Many of India’s famous universities, which were once globally recognized, have gradually lost their stature. For example, the mathematics department of Andhra University in Visakhapatnam once had T Vijayaraghavan (student of GH Hardy), V Rama Swamy (student of Littlewood) and S Choula (a distinguished number theorist), but such caliber is now rare in central and state universities. On the other hand, institutions like BITS and ISB have already demonstrated that private participation in India’s higher education can lead to successful long-term outcomes. But, establishing a high-quality private university from the ground up is a capital-intensive and time-consuming process, requiring large upfront investments in infrastructure, faculty recruitment and brand building, often taking decades to achieve credibility and scale.

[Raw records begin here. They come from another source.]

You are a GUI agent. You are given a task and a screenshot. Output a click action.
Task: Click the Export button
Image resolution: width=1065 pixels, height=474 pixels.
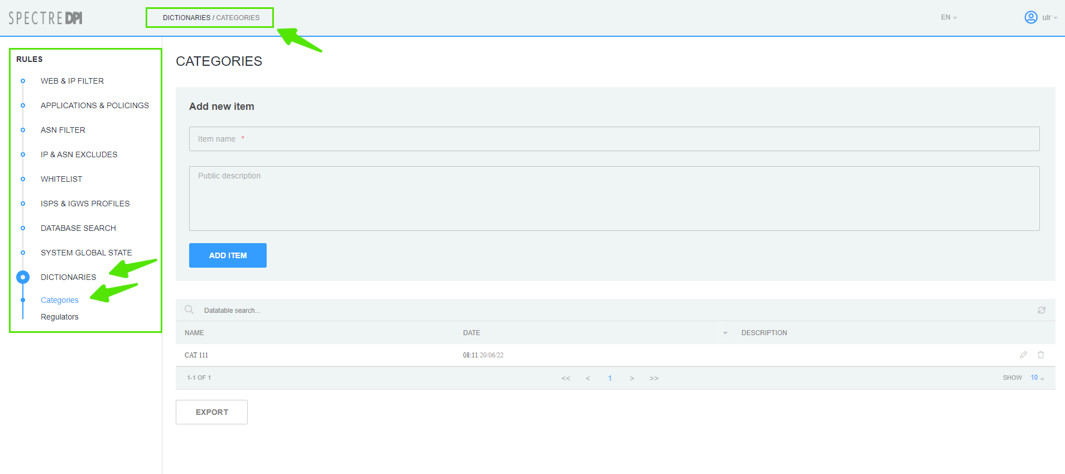(211, 412)
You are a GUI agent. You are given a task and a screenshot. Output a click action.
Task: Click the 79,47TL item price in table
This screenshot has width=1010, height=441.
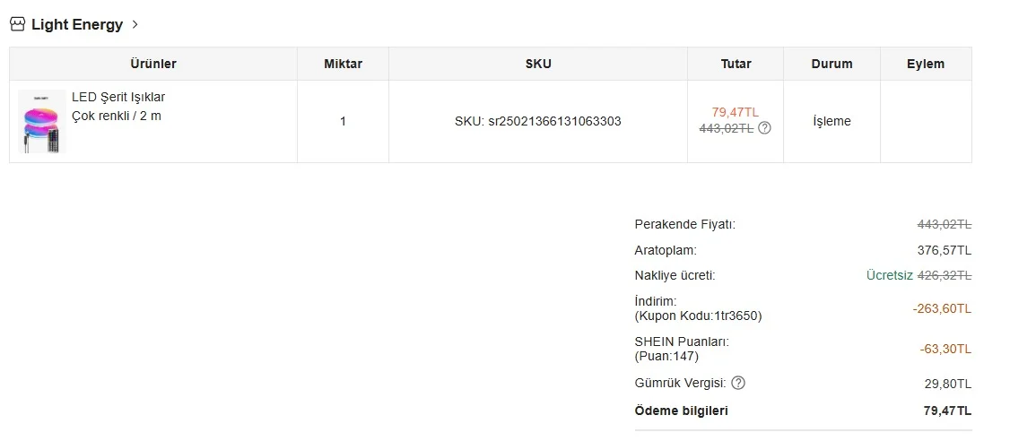click(x=735, y=112)
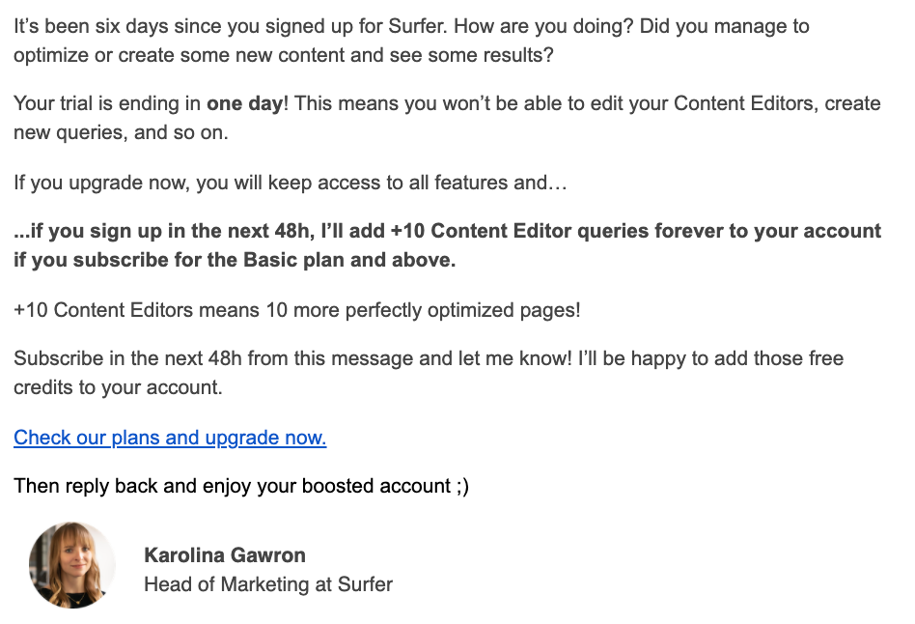This screenshot has width=915, height=624.
Task: Click the bold 'one day' text
Action: point(244,103)
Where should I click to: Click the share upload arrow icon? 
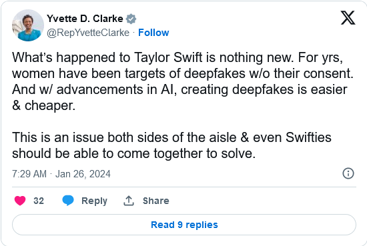point(129,201)
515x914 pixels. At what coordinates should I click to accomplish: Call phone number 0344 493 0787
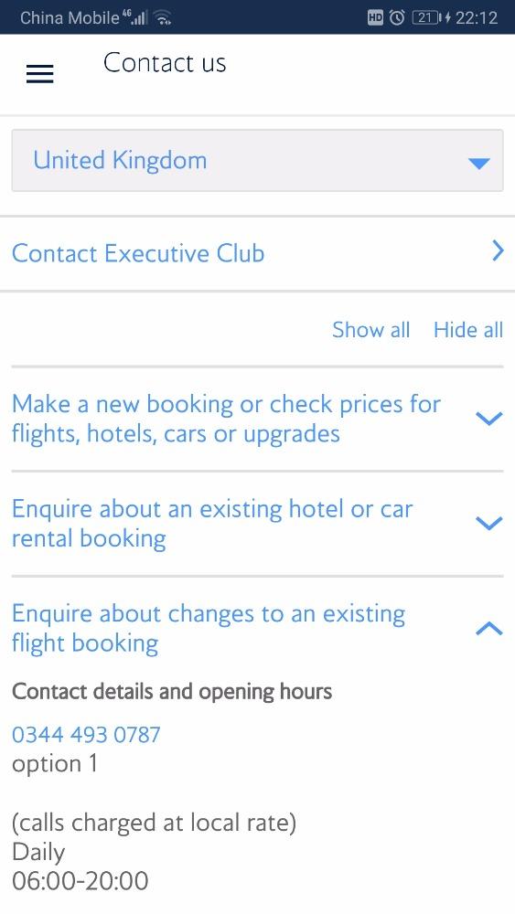(x=86, y=735)
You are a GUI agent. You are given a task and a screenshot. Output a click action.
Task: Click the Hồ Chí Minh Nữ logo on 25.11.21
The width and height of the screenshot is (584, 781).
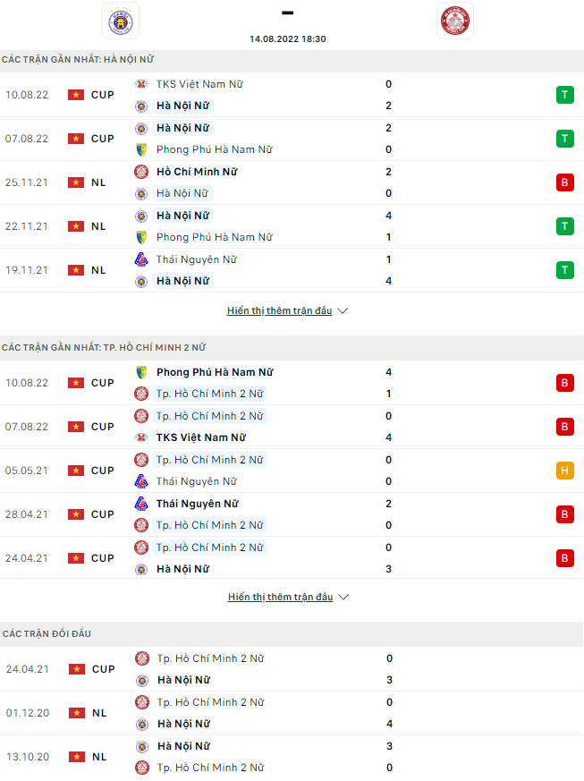pyautogui.click(x=141, y=172)
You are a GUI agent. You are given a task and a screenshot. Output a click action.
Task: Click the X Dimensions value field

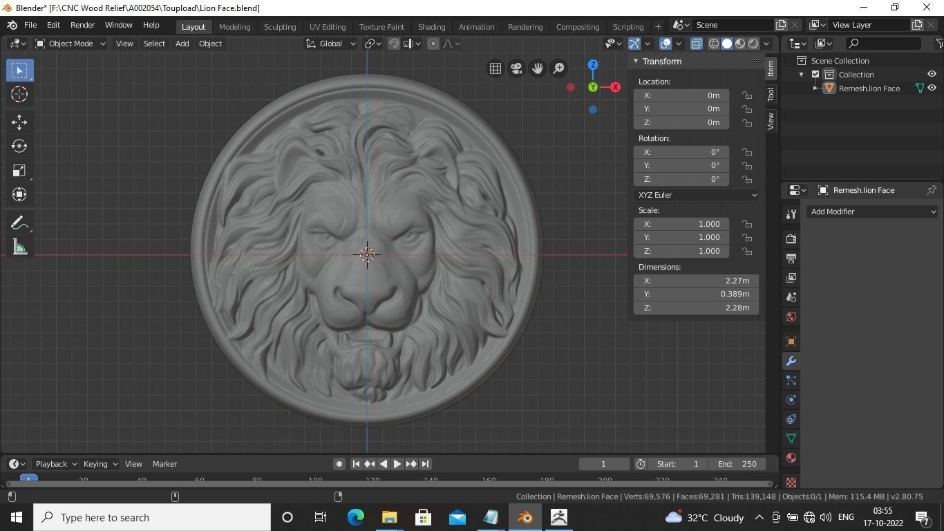coord(696,281)
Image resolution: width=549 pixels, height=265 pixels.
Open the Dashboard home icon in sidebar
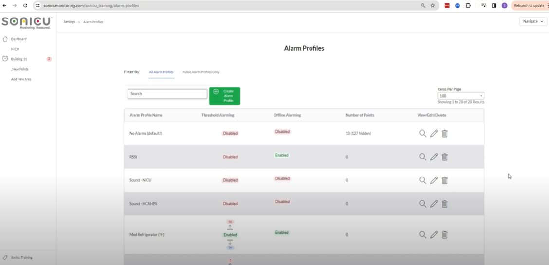(x=5, y=39)
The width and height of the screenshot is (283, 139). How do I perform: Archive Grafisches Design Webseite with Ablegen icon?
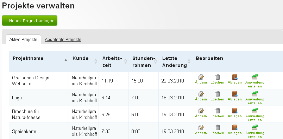point(235,77)
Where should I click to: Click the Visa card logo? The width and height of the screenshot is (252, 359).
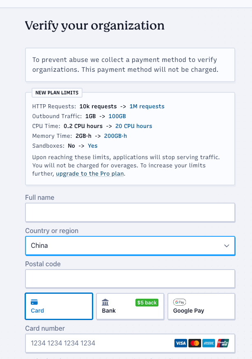[181, 343]
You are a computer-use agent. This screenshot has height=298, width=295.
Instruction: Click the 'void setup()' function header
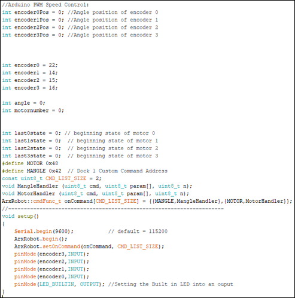pyautogui.click(x=20, y=216)
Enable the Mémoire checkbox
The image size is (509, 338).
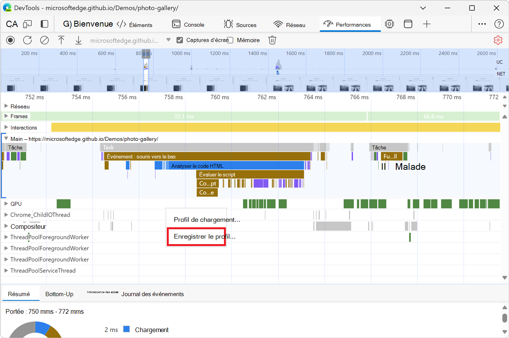(x=230, y=40)
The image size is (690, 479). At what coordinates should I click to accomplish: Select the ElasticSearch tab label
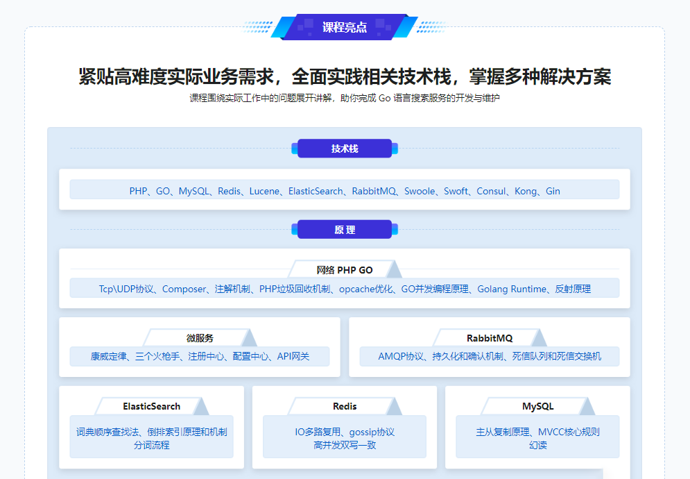tap(151, 406)
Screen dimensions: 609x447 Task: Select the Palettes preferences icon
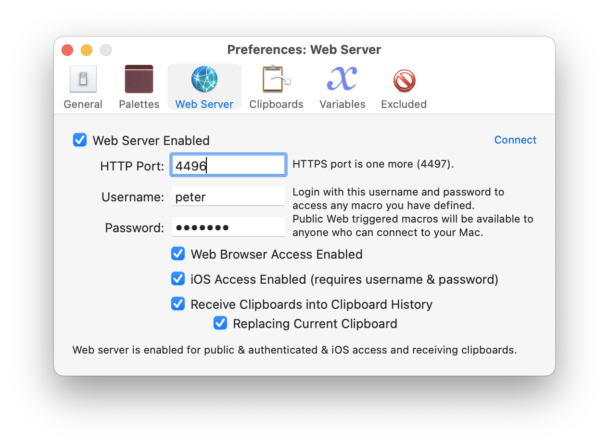pos(139,79)
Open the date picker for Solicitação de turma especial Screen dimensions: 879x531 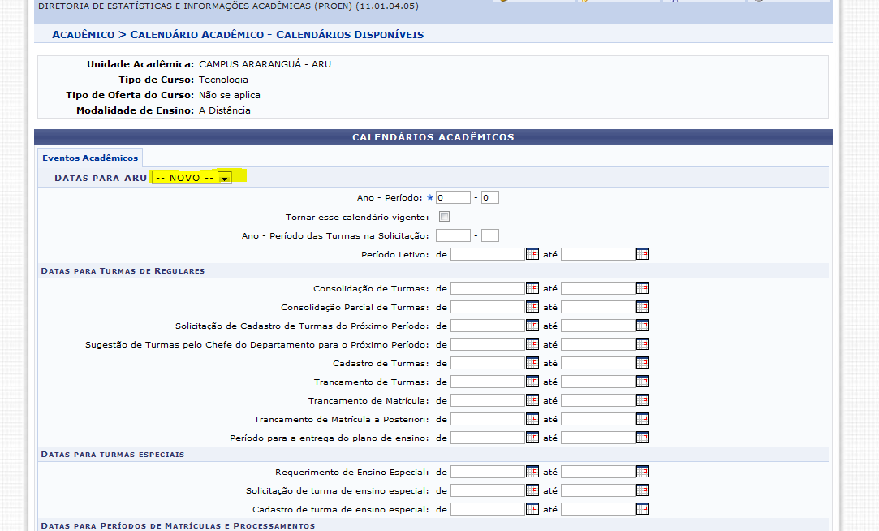(532, 490)
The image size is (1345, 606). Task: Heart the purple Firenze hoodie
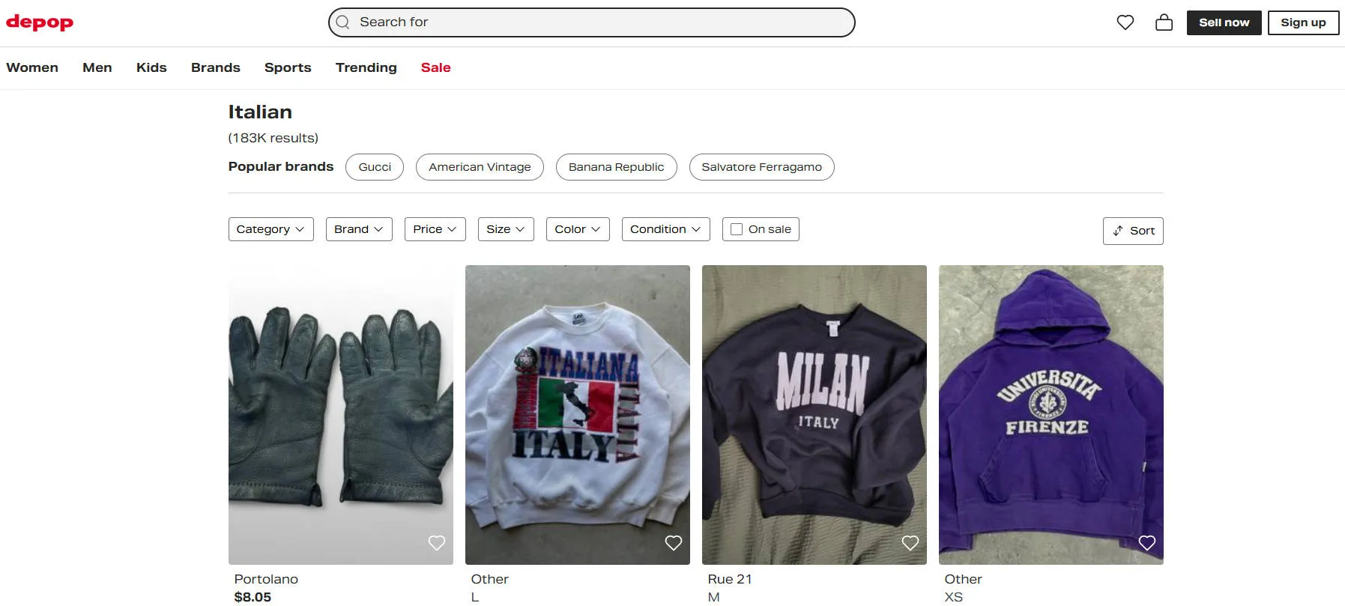click(1147, 543)
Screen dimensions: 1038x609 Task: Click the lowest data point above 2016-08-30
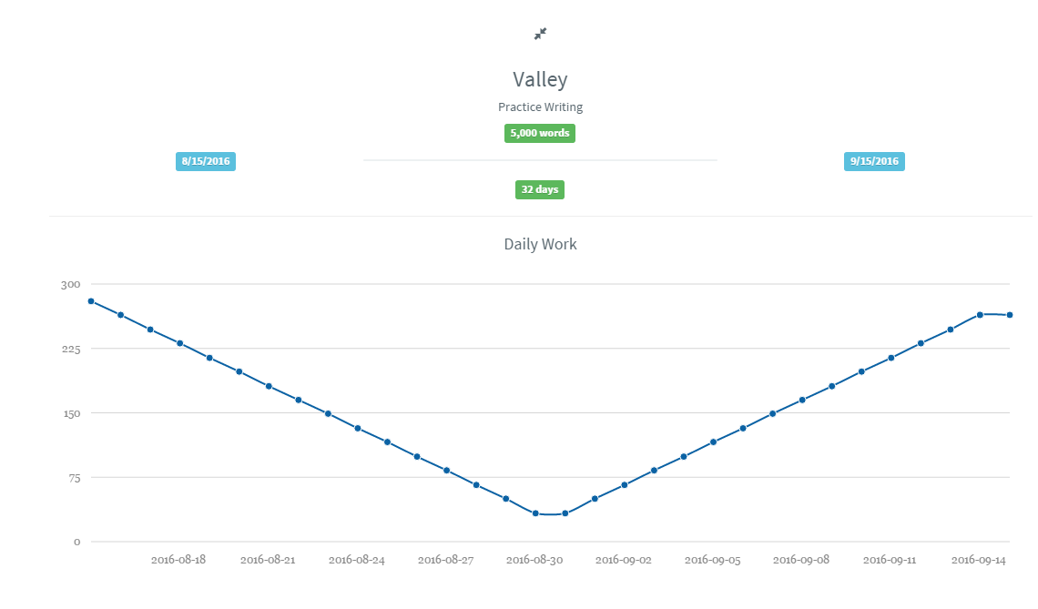(x=535, y=513)
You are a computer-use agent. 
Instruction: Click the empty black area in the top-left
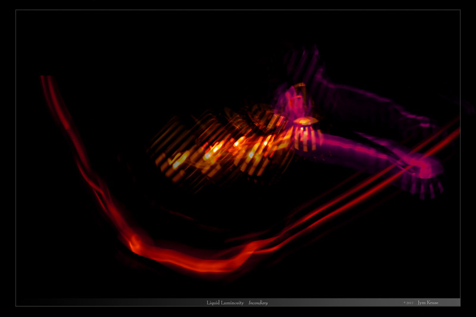[x=89, y=42]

Therefore, the PPP model provides a more viable alternative by giving private status to existing public universities, enhancing them with private capital and managerial efficiency while freeing up public finances. This will significantly reduce the duration of pregnancy while increasing the quality. A phased approach, where a public institution is eligible to convert to PPP only after achieving a certain stature, academic maturity, governance stability and credibility, will preserve the public ethos while being able to achieve the efficiency of the later phase.

However, the adoption of PPPs in higher education is not without challenges. Lessons from the airport sector highlight the importance of strong regulatory oversight, transparent bidding processes and well-designed, forward-looking concession agreements. Therefore, a sector-specific regulatory oversight body, similar to the role of AERA in airports, is required to monitor the operations and performance of these universities. Additionally, the government should retain some key positions on the boards of governors of universities to prevent excessive fee increases, while ensuring that affordability along with quality remains a core principle. Nevertheless, the proposed model of converting mature public institutions into a PPP structure ensures that public investment creates core strengths, which are then enhanced through private participation.

The success of the PPP model in India’s airport sector offers an attractive blueprint for change in higher education. By adopting a phased and well-regulated PPP approach for academically mature universities, India can unlock investment, improve quality and strengthen research capacity. Importantly, this model avoids the long lead time and high costs associated with the creation of private universities by upgrading existing public institutions. If implemented effectively, PPPs can help transform India from a system focused on scale to one defined by quality and innovation.

Given its demographic advantage and growing economy, India is well positioned to adopt such models, provided it adopts a strategic, phased and well-regulated PPP framework. Leading universities around the world leverage private funding while maintaining a strong public mission through research partnerships and innovation ecosystems. In a knowledge-driven global economy, strengthening higher education is critical for long-term competitiveness, making a calibrated PPP approach imperative for India’s future.